I think Apple Bloom has a crush on Golden since she kept her eyes on him even when the focus of the conversation was on Scootaloo or something. Oh, and she was noticeably distracted by Golden’s presence.

“Come up with the hardest equation that you’ll end up teaching these kids. I will probably solve it.” Cherilee shrugged and wrote out an algebra question, and every single kid in the room was tilting their heads or complaining about doing reading and math at the same time. Of course, I took the time to chuckle at that before solving it. It was literally just 3(x)=9, so it wasn’t even that hard of an equation. I even showed my work while writing out my answer on the portable chalkboard. “Anyways, I think I can handle whatever you have to throw at me… except history. Kinda gotta grow up in this dimension if you wanna know the history of it.”

“I suppose. But since you are already leaps and bounds ahead of everypony mathematically, I’d like it if you can help some of the children that are struggling in math. Though I know why you’re here, so if you just sit and watch Golden Arrow, I won’t mind. I’d just like some extra help while you’re here… I can pay you a few bits for the day if need be.”At least Cherilee was being polite after proving I’m not retarded.

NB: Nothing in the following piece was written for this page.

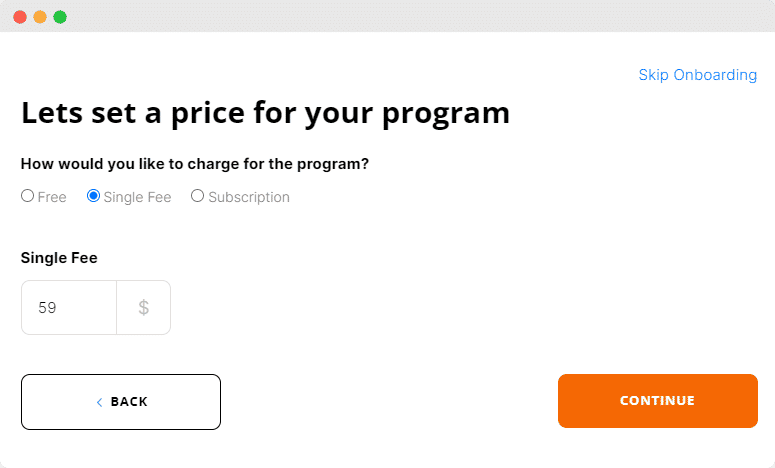Click the 'How would you like to charge' question

click(195, 164)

“Pssh, I’ll do it for free. Teaching things is fun.”

The next thing I knew, I was hopping from student to student, explaining the third grade level math and reading they had to do. There was no science, so I couldn’t make use of my strong suit, but I didn’t mind. I couldn’t help but shit on history, but I did read through the section of a history textbook we were supposed to do, so I wasn’t entirely useless. As it turned out, Golden was quite gifted academically, so he rarely needed my help. I still came over to pat him on the head or give him a tip on how to simplify a math problem so he could solve it quicker.

The crusaders weren’t the most… skilled students, but after explaining the aspects of division and multiplication and some grammar rules in a simpler way than they were taught, they actually weren’t stupid. Hell, Sweetie Belle’s fucking smart. Scoot’s pretty smart too even if I saw her purposely get a question wrong. Given who her idol(Rainbow Dash, the Daring Do loving, non-egghead) is, I get why. They probably just fell victim to how the school generalized the education of many rather than nurturing the few. Apple Bloom wasn’t the smartest of the three, but she was still pretty fucking smart for her age.

Oh, Diamond Tiara and Silver Spoon asked for help, since apparently they were just fucking dumb. Of course, since I’m spiteful, I refused to help them; they’re little assholes. Diamond Tiaral actually threatened to sue me over not helping her solve five plus seven…

HAH your father’s one of my business partners, bitch.

Before I knew it, we had left for Golden Arrow’s party. And not too long into the gift receiving bit, Arrow got the trainset I built for him. Of course, he loved it, and got a railroad cutie mark. The way he bounced up and down in sheer, unfiltered excitement was fucking cute. Of course, the Crusaders were upset about ‘losing a member’ until Apple Bloom demanded they keep him anyways.

Oh, then she kissed him on the cheek. It took two hours to fix that poor colt.